[Image above] Prototype of an optical isolator using terbium yttrium oxide ceramic (right) in comparison with a commercial optical isolator based on terbium gallium garnet single crystal (left). The ceramic optical isolator is smaller because the terbium-based ceramic has a higher Verdet constant, meaning smaller magnets can be used to construct the device. Credit: Akio Ikesue


From the first report of a working laser in 1960 until the mid-1990s, a laser’s gain medium—or the material used to amplify the power of light—was made using a single crystal.

Single crystals work well in optical applications because they have no grain boundaries, unlike polycrystalline materials. However, producing single crystals is a difficult process.

When an optically transparent polycrystalline material with properties close to single crystals was reported in 1995, the impact on laser technology was immense. These polycrystalline materials were easier to produce, and now these “transparent ceramics” serve as the gain medium in many commercial lasers.

A laser’s gain medium is not the only laser component that traditionally relied on a single crystal—single crystals are also key to optical isolators.

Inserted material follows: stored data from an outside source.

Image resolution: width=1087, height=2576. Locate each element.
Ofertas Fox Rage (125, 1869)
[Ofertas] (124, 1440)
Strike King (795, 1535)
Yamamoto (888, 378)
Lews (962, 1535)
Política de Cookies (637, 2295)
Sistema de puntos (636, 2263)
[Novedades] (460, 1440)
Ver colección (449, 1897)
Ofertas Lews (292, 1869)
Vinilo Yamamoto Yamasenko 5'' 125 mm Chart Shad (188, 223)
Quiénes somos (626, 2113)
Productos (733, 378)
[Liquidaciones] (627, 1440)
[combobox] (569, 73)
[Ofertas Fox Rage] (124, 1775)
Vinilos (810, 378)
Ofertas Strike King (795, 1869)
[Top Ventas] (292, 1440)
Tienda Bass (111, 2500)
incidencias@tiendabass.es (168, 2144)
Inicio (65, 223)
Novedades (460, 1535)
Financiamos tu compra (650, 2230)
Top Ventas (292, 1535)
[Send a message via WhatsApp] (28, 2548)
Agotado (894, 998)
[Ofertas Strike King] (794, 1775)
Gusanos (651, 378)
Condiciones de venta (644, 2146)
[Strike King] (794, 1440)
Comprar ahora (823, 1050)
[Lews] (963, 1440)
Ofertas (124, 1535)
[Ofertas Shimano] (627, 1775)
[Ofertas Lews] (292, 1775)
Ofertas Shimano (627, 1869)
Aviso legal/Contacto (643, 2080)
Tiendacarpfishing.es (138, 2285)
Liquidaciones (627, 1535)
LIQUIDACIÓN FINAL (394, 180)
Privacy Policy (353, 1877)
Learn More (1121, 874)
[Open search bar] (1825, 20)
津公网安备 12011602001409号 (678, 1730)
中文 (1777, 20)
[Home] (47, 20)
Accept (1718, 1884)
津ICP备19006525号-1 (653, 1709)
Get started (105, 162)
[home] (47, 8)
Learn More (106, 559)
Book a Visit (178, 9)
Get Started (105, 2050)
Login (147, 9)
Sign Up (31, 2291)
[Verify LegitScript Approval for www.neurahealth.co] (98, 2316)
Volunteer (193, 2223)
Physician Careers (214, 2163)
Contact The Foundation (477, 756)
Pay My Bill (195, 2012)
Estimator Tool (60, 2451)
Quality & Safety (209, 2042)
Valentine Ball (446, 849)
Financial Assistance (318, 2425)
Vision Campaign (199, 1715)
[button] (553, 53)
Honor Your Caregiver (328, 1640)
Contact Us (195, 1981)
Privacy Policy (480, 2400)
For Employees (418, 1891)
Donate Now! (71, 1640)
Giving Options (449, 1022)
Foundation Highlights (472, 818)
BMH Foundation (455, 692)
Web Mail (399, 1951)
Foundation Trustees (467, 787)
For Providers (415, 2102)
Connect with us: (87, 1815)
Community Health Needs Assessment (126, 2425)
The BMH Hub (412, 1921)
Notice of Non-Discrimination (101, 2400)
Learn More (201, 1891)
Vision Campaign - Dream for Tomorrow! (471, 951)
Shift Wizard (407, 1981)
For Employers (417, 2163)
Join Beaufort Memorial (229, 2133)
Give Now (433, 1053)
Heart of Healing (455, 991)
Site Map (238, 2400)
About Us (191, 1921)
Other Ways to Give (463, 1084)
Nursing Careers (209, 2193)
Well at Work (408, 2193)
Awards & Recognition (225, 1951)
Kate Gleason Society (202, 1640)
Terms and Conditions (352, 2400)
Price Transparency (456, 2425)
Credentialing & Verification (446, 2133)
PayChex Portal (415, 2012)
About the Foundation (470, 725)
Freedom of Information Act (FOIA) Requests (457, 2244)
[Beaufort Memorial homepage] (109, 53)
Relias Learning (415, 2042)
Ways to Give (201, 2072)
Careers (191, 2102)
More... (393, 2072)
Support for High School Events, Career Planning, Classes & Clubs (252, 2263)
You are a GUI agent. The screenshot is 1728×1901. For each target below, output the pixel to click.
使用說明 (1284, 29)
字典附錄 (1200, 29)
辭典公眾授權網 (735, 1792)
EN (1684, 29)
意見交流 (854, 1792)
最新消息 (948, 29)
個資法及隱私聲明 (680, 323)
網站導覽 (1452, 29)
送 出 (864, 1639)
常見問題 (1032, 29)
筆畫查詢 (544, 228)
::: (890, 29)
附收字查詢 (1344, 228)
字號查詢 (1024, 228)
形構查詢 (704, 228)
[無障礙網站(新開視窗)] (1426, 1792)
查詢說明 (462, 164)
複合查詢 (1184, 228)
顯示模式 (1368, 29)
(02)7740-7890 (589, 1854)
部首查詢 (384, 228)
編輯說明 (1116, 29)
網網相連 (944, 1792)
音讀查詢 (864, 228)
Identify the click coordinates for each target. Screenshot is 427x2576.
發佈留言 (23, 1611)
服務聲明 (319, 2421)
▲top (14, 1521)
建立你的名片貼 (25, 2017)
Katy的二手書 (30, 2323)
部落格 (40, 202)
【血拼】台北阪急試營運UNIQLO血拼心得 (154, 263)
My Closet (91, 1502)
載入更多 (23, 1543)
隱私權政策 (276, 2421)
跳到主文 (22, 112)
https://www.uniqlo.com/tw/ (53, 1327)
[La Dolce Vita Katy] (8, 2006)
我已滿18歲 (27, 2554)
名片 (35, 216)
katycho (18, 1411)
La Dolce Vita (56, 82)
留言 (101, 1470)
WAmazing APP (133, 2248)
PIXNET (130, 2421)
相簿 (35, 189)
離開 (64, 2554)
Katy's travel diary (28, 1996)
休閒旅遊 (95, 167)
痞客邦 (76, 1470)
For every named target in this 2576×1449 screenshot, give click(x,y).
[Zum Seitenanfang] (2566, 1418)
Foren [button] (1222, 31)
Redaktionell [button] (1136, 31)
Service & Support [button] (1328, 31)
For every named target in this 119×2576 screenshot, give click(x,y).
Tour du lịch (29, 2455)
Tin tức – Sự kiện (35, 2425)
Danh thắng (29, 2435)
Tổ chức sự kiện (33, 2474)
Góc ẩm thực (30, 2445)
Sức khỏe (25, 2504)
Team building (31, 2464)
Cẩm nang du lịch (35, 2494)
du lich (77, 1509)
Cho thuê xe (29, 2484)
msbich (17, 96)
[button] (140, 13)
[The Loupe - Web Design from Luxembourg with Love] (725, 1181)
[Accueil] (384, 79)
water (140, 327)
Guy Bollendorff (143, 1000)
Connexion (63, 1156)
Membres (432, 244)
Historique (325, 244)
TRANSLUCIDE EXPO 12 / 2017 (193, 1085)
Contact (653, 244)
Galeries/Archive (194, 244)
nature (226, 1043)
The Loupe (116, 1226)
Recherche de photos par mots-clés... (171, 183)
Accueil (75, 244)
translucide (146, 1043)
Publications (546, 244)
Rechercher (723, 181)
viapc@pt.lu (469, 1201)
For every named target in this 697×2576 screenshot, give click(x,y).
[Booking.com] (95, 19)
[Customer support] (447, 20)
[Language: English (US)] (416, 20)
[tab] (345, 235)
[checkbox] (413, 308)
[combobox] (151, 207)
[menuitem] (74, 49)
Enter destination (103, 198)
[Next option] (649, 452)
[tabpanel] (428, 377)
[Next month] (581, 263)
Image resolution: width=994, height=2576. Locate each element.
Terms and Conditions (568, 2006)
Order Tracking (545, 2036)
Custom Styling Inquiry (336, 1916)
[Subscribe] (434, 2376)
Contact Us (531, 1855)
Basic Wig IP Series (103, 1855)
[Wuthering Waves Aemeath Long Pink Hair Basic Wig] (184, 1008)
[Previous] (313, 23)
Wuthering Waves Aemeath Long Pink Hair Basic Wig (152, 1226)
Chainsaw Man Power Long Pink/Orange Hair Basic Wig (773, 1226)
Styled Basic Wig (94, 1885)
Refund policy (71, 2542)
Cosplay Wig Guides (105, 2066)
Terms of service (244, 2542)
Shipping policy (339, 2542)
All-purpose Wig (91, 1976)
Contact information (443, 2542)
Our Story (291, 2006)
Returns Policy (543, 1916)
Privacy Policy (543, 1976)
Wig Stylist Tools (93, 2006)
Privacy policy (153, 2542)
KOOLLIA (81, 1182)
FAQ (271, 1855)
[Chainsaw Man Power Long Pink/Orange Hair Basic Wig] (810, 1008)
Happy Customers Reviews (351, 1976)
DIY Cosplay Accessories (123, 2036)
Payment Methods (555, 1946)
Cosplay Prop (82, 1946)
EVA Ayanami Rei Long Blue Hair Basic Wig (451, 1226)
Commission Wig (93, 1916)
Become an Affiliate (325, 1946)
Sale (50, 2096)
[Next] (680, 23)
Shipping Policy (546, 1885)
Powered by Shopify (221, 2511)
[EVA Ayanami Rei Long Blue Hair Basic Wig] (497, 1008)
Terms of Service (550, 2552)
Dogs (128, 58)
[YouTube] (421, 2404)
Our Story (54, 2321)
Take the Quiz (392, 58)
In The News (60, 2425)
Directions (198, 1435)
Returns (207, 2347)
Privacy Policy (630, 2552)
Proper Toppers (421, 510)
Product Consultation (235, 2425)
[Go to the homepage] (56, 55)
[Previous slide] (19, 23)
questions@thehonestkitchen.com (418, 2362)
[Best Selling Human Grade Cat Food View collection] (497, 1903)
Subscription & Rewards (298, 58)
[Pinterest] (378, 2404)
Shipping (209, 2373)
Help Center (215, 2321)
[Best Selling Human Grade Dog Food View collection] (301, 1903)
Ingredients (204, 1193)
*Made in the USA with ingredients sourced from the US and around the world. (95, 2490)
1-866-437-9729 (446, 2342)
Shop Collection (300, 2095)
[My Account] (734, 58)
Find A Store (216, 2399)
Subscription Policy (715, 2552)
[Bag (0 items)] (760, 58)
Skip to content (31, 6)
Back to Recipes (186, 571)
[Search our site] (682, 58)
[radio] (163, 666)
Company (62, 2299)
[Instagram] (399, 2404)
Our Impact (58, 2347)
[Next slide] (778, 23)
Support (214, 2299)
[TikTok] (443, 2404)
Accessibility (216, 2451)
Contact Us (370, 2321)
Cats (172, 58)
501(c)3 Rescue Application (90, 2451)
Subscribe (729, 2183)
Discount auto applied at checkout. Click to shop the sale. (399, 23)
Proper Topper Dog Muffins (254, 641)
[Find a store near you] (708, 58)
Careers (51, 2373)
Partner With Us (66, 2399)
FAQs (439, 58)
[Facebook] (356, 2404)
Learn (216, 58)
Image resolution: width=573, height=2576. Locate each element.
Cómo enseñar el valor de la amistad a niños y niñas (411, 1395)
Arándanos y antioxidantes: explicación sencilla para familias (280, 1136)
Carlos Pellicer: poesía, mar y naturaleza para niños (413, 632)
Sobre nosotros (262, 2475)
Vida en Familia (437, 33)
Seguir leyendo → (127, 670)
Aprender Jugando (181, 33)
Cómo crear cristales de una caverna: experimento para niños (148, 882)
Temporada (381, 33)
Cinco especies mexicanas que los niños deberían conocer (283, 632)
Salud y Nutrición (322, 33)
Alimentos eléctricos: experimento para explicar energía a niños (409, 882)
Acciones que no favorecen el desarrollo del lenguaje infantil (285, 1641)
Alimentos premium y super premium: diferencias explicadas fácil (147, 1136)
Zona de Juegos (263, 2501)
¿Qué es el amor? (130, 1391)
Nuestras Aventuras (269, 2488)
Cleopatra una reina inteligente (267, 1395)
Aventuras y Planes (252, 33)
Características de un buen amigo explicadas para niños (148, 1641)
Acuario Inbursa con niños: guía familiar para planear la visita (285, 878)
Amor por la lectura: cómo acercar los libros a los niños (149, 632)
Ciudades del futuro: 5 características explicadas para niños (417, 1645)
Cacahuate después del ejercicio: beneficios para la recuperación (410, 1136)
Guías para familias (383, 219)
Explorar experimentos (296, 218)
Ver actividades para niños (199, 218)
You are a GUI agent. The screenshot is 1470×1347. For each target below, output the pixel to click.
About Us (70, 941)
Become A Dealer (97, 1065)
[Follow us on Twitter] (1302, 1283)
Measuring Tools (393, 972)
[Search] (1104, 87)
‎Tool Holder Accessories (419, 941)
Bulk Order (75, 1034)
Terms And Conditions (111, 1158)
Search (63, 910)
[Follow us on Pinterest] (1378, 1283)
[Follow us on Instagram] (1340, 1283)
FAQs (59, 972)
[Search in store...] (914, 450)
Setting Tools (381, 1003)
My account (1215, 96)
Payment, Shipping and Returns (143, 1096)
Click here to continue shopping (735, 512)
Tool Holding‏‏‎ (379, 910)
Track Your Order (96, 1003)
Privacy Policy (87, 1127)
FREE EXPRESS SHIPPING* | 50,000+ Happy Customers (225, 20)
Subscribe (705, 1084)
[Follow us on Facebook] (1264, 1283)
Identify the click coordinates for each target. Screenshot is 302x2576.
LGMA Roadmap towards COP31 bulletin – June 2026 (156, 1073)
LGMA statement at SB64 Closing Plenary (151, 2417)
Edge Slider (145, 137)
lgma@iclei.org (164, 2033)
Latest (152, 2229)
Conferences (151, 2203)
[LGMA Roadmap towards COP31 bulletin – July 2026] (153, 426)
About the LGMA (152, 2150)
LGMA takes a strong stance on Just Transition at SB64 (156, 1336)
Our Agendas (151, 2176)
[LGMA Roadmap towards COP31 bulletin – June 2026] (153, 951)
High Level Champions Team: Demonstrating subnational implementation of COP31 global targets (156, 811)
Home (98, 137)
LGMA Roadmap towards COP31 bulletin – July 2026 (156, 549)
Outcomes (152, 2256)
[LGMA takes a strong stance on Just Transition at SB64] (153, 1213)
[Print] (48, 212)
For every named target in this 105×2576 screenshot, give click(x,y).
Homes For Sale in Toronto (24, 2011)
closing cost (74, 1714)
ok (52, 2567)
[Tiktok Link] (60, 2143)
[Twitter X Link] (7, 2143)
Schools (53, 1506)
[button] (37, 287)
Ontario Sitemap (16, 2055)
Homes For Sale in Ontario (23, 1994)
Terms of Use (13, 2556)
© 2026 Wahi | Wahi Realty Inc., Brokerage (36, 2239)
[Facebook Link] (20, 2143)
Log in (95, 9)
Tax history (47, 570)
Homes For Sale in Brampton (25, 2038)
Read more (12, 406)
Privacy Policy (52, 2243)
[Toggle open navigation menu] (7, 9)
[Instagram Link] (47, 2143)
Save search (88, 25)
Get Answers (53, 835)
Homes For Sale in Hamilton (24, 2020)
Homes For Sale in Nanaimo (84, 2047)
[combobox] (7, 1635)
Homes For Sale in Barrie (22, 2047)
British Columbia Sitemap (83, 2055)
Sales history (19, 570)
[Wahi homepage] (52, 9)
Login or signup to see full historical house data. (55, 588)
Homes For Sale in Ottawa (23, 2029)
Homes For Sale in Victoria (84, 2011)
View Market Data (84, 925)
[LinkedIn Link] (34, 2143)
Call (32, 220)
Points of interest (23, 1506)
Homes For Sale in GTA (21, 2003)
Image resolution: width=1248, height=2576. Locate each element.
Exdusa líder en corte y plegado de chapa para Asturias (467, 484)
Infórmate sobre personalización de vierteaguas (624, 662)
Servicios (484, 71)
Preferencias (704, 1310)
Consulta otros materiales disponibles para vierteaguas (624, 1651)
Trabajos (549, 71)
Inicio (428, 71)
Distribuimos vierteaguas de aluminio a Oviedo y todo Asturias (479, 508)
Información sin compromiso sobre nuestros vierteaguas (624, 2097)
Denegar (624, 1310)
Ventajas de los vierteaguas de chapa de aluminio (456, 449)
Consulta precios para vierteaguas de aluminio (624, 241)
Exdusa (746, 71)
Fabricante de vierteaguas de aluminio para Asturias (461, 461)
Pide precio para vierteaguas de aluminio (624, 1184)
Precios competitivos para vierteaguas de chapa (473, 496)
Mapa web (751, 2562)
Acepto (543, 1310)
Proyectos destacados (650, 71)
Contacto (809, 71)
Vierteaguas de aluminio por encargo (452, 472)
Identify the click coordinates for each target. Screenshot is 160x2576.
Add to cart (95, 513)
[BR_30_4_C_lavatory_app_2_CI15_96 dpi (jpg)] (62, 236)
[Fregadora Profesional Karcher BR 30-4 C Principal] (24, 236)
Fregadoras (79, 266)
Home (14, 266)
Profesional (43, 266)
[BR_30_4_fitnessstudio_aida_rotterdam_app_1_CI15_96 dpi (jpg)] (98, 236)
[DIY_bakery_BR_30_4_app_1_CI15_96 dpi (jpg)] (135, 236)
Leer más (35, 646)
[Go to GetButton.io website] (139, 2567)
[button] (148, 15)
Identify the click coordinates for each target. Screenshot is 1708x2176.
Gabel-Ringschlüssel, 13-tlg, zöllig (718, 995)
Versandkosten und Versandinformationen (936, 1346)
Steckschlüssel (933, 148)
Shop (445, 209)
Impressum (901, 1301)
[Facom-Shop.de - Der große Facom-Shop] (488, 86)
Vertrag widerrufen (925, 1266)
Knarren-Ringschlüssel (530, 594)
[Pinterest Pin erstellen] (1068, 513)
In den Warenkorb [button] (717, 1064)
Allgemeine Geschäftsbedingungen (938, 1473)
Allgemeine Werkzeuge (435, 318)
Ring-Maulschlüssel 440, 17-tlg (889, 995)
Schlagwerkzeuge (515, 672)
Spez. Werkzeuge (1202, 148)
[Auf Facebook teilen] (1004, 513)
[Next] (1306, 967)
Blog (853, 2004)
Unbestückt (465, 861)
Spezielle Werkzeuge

Optical isolators: Control the direction of light

An optical isolator, or optical diode, is an optical component that allows transmission of light in only one direction. It typically is used to prevent back-reflected light into an optical oscillator, such as a laser cavity, and a single solid-state laser system generally contains multiple isolators (anywhere from two to 10).

Traditional optical isolators are based on the Faraday effect, which is the rotation of a light beam’s plane of polarization caused by a magnetic field.

An isolator works by sending a light beam through a polarizer, which is angled to match polarization of the light. Then, the light passes through a transparent paramagnetic or ferrimagnetic material called a Faraday rotator, which rotates the polarization by 45 degrees. The light then passes through a second polarizer that also is angled at 45 degrees.

If any light reflects back, it is again rotated 45 degrees in the same direction by the Faraday rotator, so it reaches the first polarizer at an angle orthogonal to how it entered, preventing the light from passing through.

Illustration of a traditional optical isolator. The Faraday rotator, sandwiched between two polarizers, rotates incoming light’s plane of polarization to prevent back-reflected light. Credit: Vigneshdm1990, Wikimedia (CC BY-SA 4.0)

Currently, Faraday rotators are made using single crystals, typically terbium gallium garnet (Tb3Ga5O12, TGG). But could transparent ceramics be used instead?

That question interested ACerS Fellow Akio Ikesue, founder of specialty ceramics company World Lab. Co. Ikesue was the researcher who created the high-performing transparent laser ceramic in 1995, and so exploring whether transparent ceramics could be used in Faraday rotators naturally interested him as well.

His goal, however, was not just to create a polycrystalline version of TGG. He wanted to create a potentially better material.

TYO and TO ceramics: Improved rotator materials challenge conventional wisdom

Ikesue explains that in TGG, the Verdet constant—which indicates the ability of a material to polarize light—is determined dominantly by the occupancy of terbium ions. So, terbium-based materials that maximize terbium concentration and terbium ion occupancy would likely improve Faraday rotator performance.

In a paper published in 2017, Ikesue and his colleagues explain that various investigations revealed the most promising crystal structure to boost terbium ion occupancy is bixbyite (Re2O3, where Re is a lanthanide rare-earth element). However, using lanthanide rare-earth oxides as an optical material is, in a traditional view, inconceivable.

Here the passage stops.